-- START Supplied information --

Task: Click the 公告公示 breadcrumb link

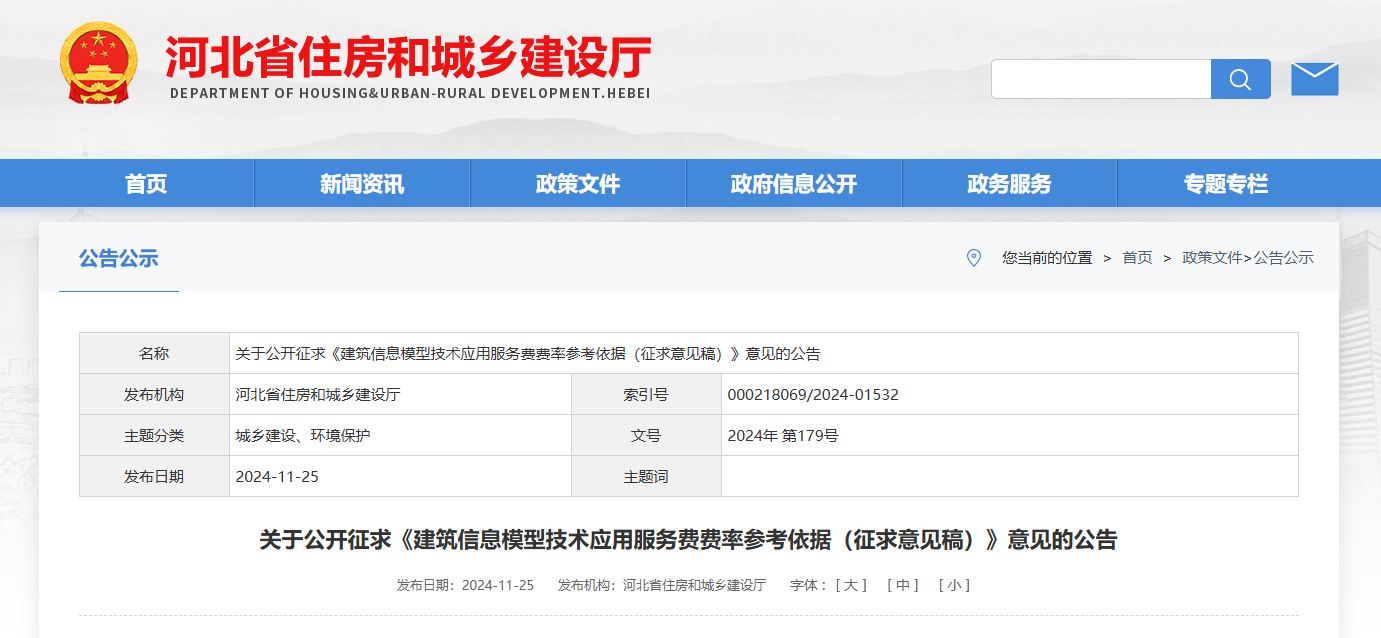Action: tap(1284, 258)
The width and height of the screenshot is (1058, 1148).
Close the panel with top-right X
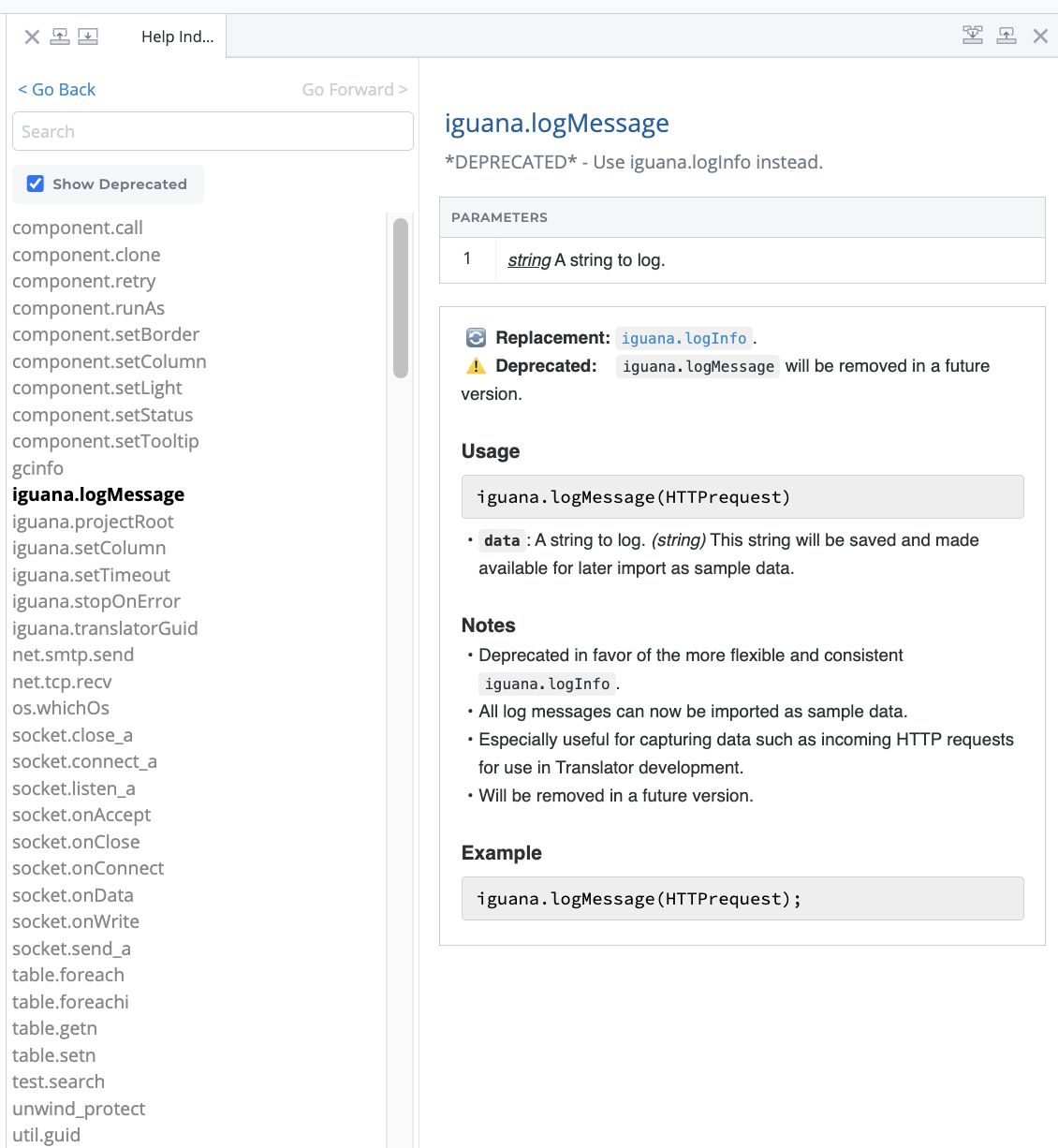[x=1040, y=36]
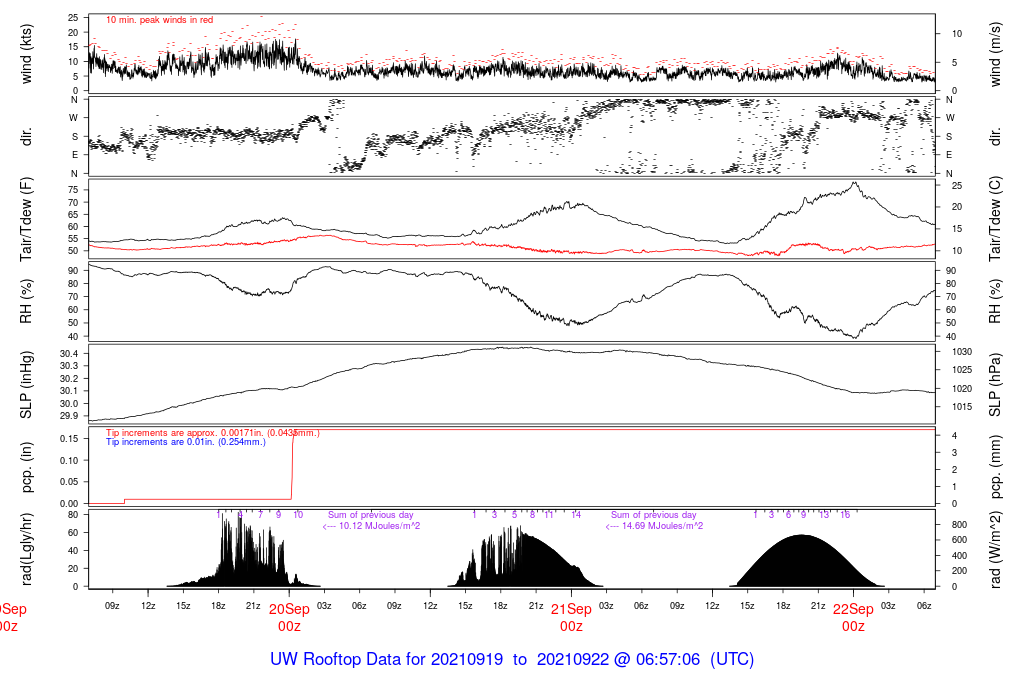Screen dimensions: 1024x700
Task: Click the wind (m/s) right axis label
Action: 995,54
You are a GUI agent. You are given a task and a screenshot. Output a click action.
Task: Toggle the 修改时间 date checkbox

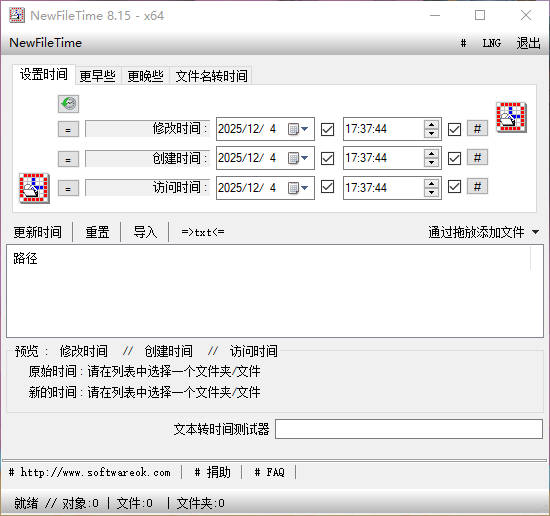328,129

-- END Supplied information --

Task statement :: Rewrite all of the material with every "screenshot" changed to "screen capture" and everything else left the same, omitting the pictures.

Right answer ::
Task: Click the 公告公示 breadcrumb link

Action: tap(1284, 258)
The width and height of the screen capture is (1058, 1148).
Close the panel with top-right X
[x=1040, y=36]
Screen dimensions: 1024x700
Task: Click the wind (m/s) right axis label
Action: 995,54
You are a GUI agent. You are given a task and a screen capture. Output a click action.
Task: Toggle the 修改时间 date checkbox

328,129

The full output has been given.